Common findings highlight disparities related to clinical conditions such as hypertensive disorders of pregnancy, obstetric hemorrhage, thromboembolism, and mental health conditions, aligning with analyses published by Centers for Disease Control and Prevention and research from Johns Hopkins Bloomberg School of Public Health. Recommendations frequently call for standardized hemorrhage protocols promoted by American College of Obstetricians and Gynecologists, improved postpartum surveillance consistent with guidance from World Health Organization Maternal Health, expansion of access to substance use disorder treatment referenced by Substance Abuse and Mental Health Services Administration, and enhanced training analogous to programs at AORN and Association of Women's Health, Obstetric and Neonatal Nurses. Reports often urge investment in data systems similar to initiatives by CDC Foundation and legislative action paralleling bills debated in United States Congress and various state assemblies.

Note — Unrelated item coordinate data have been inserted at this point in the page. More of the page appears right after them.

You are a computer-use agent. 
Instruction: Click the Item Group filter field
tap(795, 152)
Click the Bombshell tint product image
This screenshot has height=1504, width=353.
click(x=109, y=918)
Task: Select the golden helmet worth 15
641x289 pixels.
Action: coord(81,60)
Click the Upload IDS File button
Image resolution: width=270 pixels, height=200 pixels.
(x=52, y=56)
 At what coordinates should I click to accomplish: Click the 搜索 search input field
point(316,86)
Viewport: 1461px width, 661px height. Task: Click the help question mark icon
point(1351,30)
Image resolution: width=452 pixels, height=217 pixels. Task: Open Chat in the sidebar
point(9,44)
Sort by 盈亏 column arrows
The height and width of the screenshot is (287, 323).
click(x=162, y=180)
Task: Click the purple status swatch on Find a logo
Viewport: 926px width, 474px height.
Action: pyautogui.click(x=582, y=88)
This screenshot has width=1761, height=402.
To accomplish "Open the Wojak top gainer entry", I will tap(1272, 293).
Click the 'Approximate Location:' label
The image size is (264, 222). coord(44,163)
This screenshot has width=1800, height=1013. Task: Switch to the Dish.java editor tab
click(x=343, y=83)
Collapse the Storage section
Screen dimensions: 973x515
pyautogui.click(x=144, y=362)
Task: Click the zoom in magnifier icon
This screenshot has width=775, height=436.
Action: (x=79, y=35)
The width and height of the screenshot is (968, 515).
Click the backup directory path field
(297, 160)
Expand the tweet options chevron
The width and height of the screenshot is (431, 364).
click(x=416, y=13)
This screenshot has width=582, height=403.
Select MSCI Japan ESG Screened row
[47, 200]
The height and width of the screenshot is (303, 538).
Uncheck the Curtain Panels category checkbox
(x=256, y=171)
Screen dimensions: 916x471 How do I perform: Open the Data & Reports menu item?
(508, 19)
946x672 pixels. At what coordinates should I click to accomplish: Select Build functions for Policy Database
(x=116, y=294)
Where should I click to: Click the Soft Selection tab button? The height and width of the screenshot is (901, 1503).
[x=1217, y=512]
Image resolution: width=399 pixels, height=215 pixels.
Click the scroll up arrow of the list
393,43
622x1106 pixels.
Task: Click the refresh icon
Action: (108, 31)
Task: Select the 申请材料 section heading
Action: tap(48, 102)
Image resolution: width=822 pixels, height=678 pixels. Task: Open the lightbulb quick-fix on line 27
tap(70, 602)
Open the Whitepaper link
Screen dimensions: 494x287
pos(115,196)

Impact on Policy and Public Health Practice

Reviews have influenced hospital practice bundles endorsed by American College of Obstetricians and Gynecologists and state-level policy changes in jurisdictions including California, Illinois, New York, and Texas. Findings inform clinical education at institutions such as Mayo Clinic, Massachusetts General Hospital, and Cleveland Clinic, and they have catalyzed quality collaboratives modeled on the California Maternal Quality Care Collaborative. At the federal level, aggregated data and recommendations feed into programs at Centers for Disease Control and Prevention, Maternal and Child Health Bureau, and funding priorities of foundations like Robert Wood Johnson Foundation and Kaiser Family Foundation. Internationally, methodologies have been referenced by World Health Organization guidance and by maternal health initiatives of United Nations Population Fund and United Nations Children's Fund.

Challenges and Criticisms

Challenges include incomplete data linkage across vital records and clinical systems, variability in committee resourcing and legal protections, and tensions between confidentiality rules and publication needs, issues also noted in reviews by Government Accountability Office. Criticisms arise regarding inconsistent case definitions, potential bias in preventability determinations, and uneven implementation of recommendations across healthcare systems like those in rural health networks and urban centers affiliated with NewYork–Presbyterian Hospital and University of Chicago Medical Center. Debates involve stakeholders such as American College of Obstetricians and Gynecologists, Society for Maternal-Fetal Medicine, and civil rights organizations focused on disparities in maternal outcomes.